Earlier today Mike Henke asked if there was a way to generate a tag cloud from an RSS feed. While he was able to find a solution quick enough (Wordle), I thought it would be kind of fun to try this myself. I knew that Pete Freitag had already blogged on tag clouds and ColdFusion, so all I had to do was generate my word data and pass it to his code. Here's what I came up with.
I began with a simple call to my RSS URL to generate a query of data. For my testing, this was the only thing I cached. Obviously all of my "crunching" could have been cached.
<cfset rss = cacheGet("rss")>
<cfif isNull(rss)>
<cfset feedUrl = "http://feedproxy.google.com/RaymondCamdensColdfusionBlog">
<cffeed source="#feedUrl#" query="rss">
<cfset cacheput("rss", rss,createTimespan(0,1,0,0))>
</cfif>
Now for the fun part. In order to use Pete's code, I need to know each word and the number of times it appears. I began with an empty struct:
<cfset allwords = {}>
Next, I created a list of "stop" words, words I'd always ignore. (Note, this list was kind of arbitrary.
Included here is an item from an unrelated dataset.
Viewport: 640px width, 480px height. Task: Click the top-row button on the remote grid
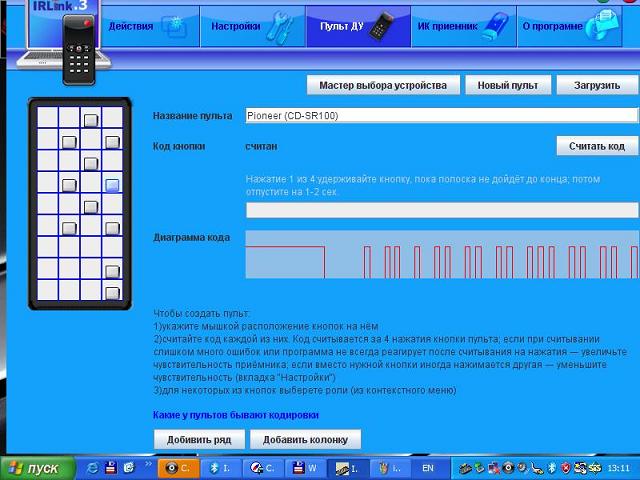[x=90, y=121]
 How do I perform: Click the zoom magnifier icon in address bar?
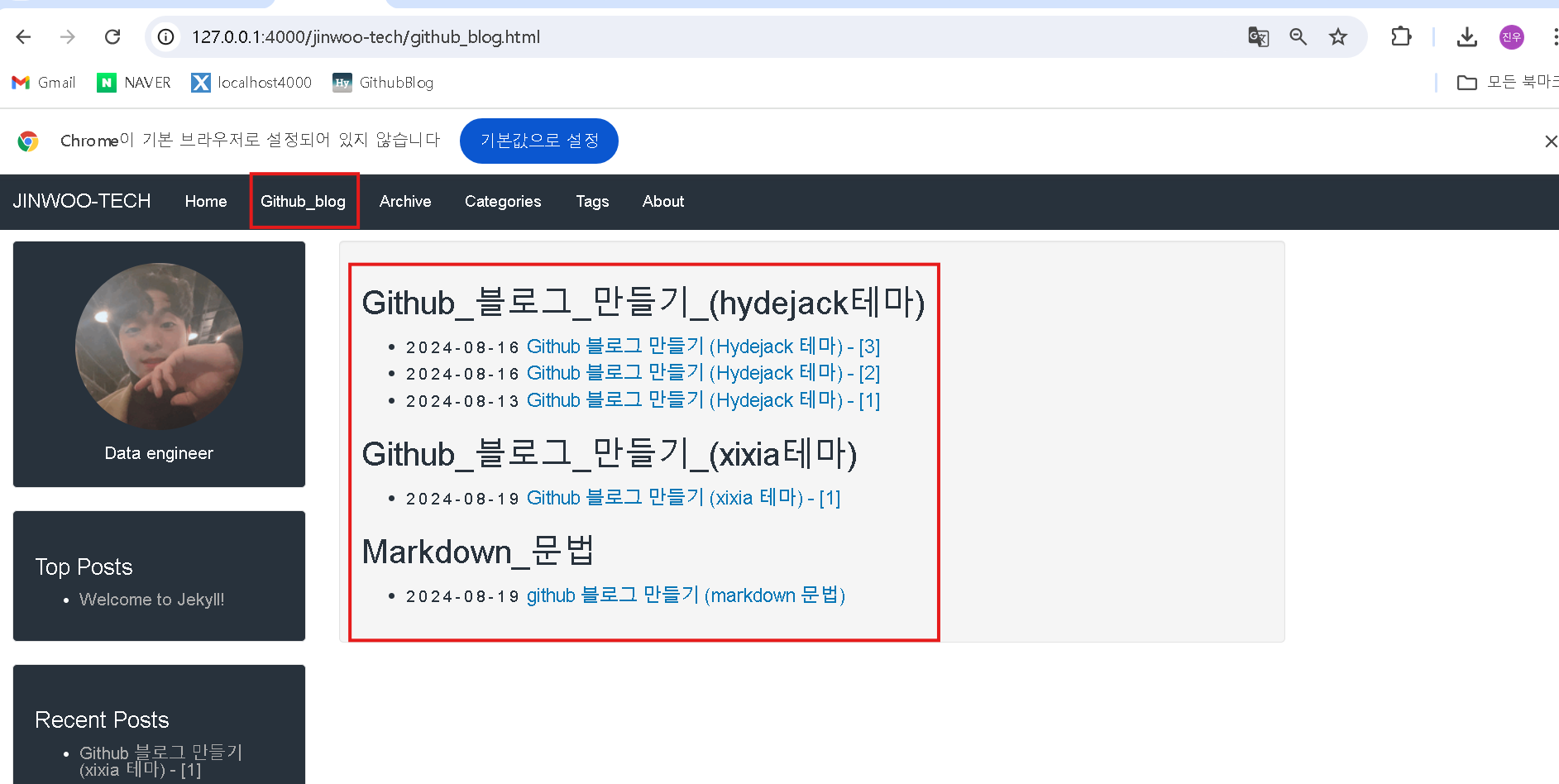(x=1298, y=37)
Also note I added some spaces in the blog entry just so it would wrap better.)
<cfset stopwords = "and,this,the,a,it,as,was,to,don't,has,you, you're,you've,with,why,which,when,were,we've,we're, then,than,i,i'll,i'm,i've,i'd,it's,for,of,is,if,in,that,but,my,not,can,are,',done, off,their,isn't,yes,what's,them,they,'',be,being,all, only,does,here,an,by,would,like,at,do,want,or,could, out,our,while,what,had,each,into,where,That's,will,else, let's,about,got,using,before,over,actually,going,some,well">
I then split by word boundary and added them to the struct. Note that this word boundary also includes ' so I can match "don't". This is not perfect, but good enough.
<cfloop query="rss">
<cfset words = reMatch("[\w']+",bigstring)>
<cfloop index="w" array="#words#">
<cfif len(w) gt 1 and not listFindNoCase(stopwords, w)>
<cfif not structKeyExists(allwords, w)>
<cfset allwords[w] = 0>
</cfif>
<cfset allwords[w]++>
</cfif>
</cfloop>
</cfloop>
I had quite a few words, so I decided to remove all words with less than 5 instances.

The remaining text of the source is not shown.